Iconografia e Heráldica

Tipo

Descrição

Imagem

Iconografia

Esta pintura integra um conjunto de dezassete aguarelas que Joaquim Lopes executou nos anos de 1928 e 1929, com a anotação de Cenas da Vida dos Pescadores de Matosinhos. Ao contrário da generalidade das pinturas a óleo de Joaquim Lopes, que maioritariamente nos remetem para ambientes relativamente estáticos e em que se procura um tipo diferente de impacto artístico, as dezassete aguarelas apontam num sentido muito diverso, para simples aspectos da vida dos pescadores, cheios de vivacidade e sugestão de movimento, como que colhidas num instantâneo. Estas pinturas são verdadeiras imagens que podem ser encadeadas e insinuar uma espécie de contínuo fílmico, como que uma reportagem do quotidiano dos pescadores, com as mulheres que esperam pelos maridos na praia, aguardando pelo fruto da faina que entretanto terão de vender na lota, e ainda toda uma movimentação de figurantes que conseguem produzir no observador uma sensação realista e quase física, de um ruído de fundo, com pessoas à conversa e grasnados de gaivota, com a impressão táctil de uma fresca brisa marítima, carregada de sal e de aroma a mar. A espontaneidade e capacidade de observação resultam no modo como Joaquim Lopes retratou estes seus modelos, transmitindo tal realismo a todas as cenas que provoca no observador a sugestão de que todos aqueles grupos vão começar, de repente, a agitar-se em torno dos homens que estão a chegar, porque seria esse o encadeamento lógico da situação que o artista contextualizou. Estas cenas alusivas à faina piscatória, não são anotações “marinhas”, dado que não subjaz ao interesse do artista representar a beleza natural do mar, mas sim meras observações da faina dos pescadores na sua chegada a terra e do envolvimento dos diversos grupos de varinas e de pescadores.

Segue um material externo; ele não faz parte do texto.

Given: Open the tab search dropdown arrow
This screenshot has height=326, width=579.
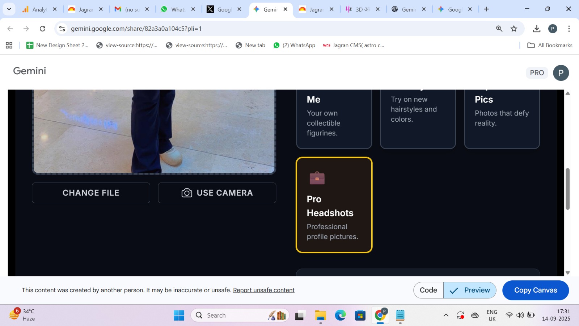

Nelas se manifesta um impressionante domínio técnico do uso da aguarela, tanto mais que são executadas com grande rapidez e precisão, recorrendo a uma paleta relativamente simples e monocromática, em que predominam os tons ocre e cinzentos, de quando em vez pontuados por azuis e vermelhos. Revelam, também, a sensibilidade pessoal do pintor face a um universo marítimo e profissional que lhe estava perto.